Repeat the lines from the start of the records through the line containing "point(16,313)", inclusive, word for word. Leave the pictures out of your answer.

begin STORED ROWS

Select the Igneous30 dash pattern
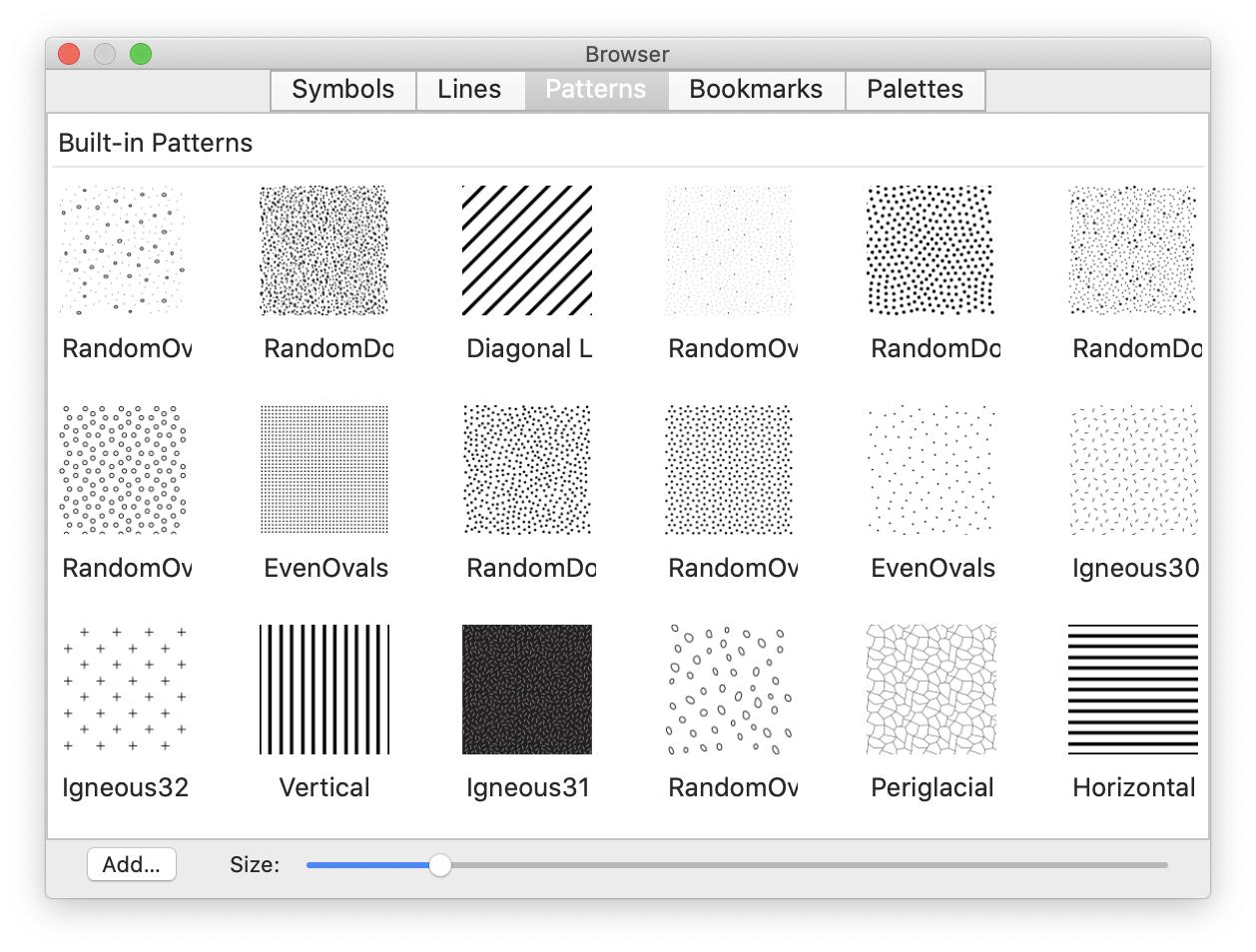This screenshot has height=952, width=1256. click(x=1133, y=469)
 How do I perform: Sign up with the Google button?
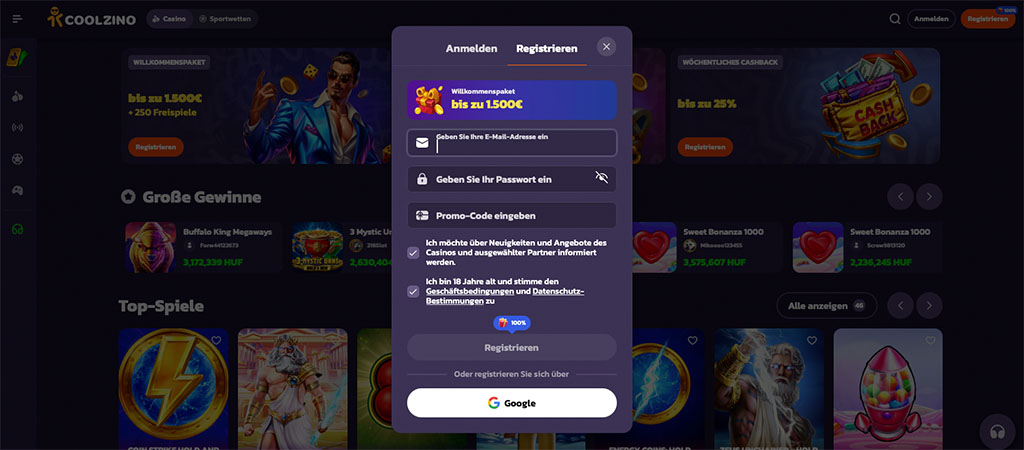point(511,403)
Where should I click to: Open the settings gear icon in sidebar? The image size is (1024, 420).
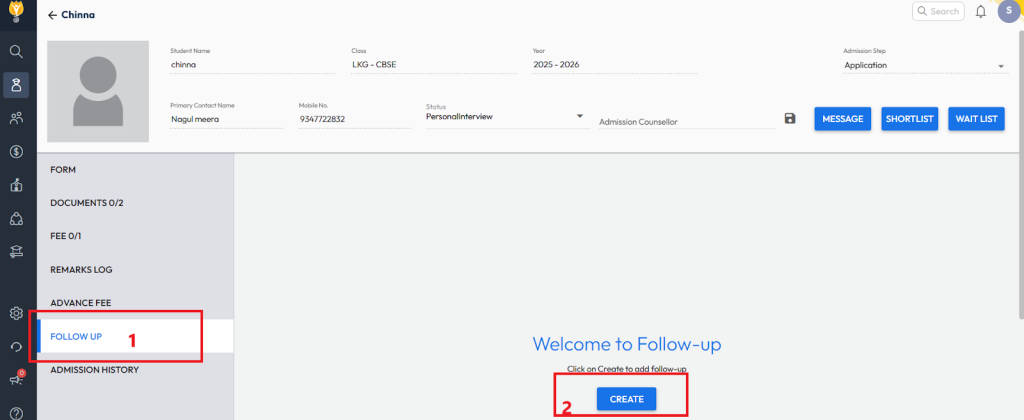point(16,313)
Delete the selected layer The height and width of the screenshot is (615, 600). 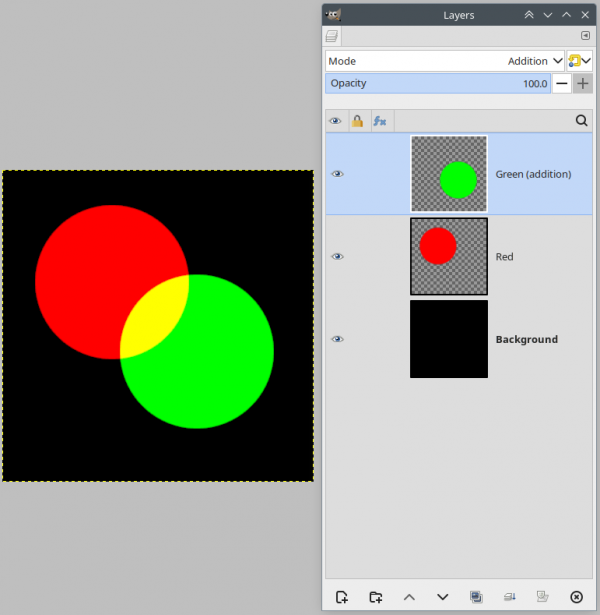[576, 597]
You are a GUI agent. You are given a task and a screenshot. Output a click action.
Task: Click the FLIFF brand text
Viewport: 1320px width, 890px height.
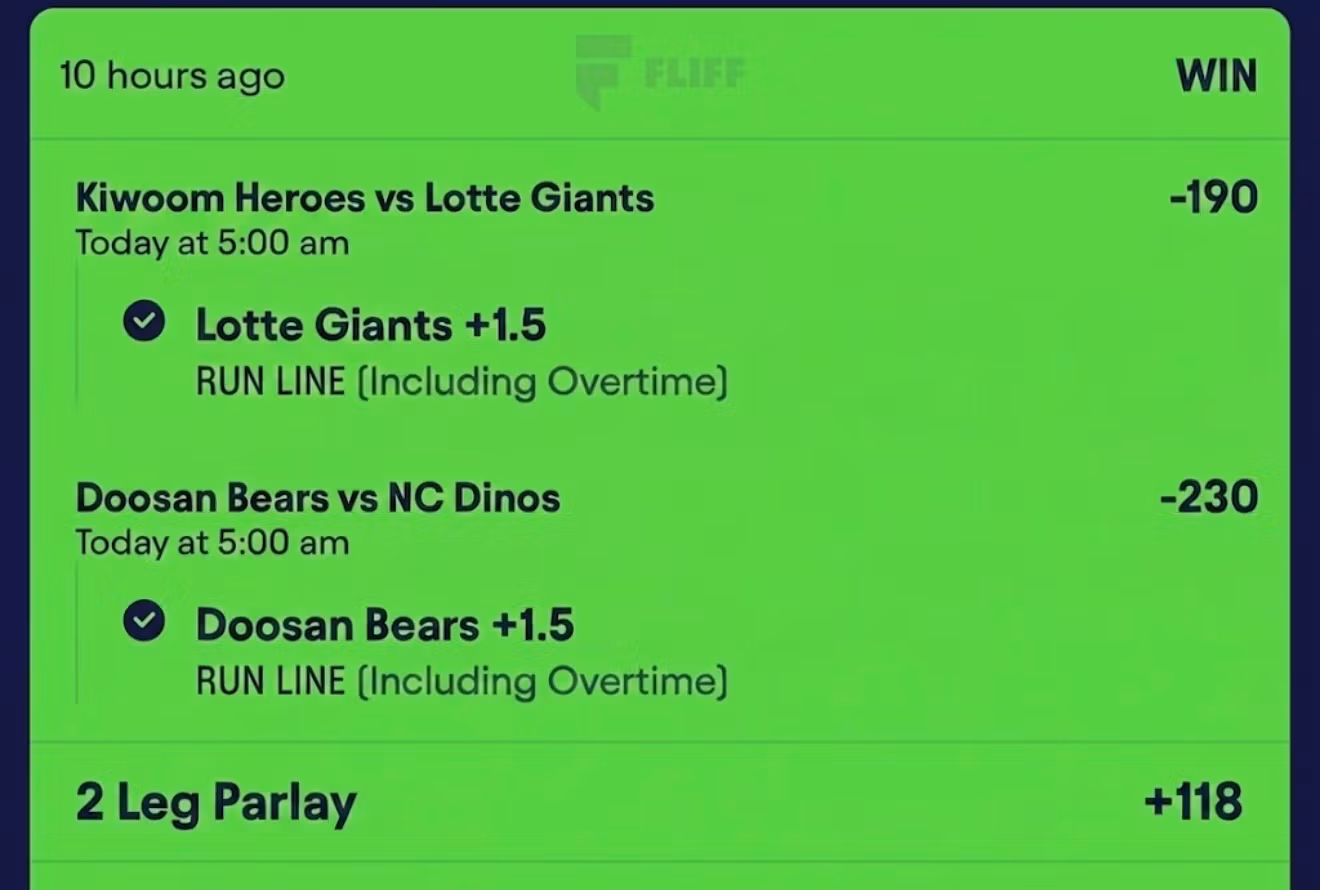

end STORED ROWS

## COMPLETE RESPONSE
Select the Igneous30 dash pattern
This screenshot has height=952, width=1256. click(x=1133, y=469)
 How do I perform: Sign up with the Google button?
point(511,403)
Where should I click to: Open the settings gear icon in sidebar? The image size is (1024, 420).
point(16,313)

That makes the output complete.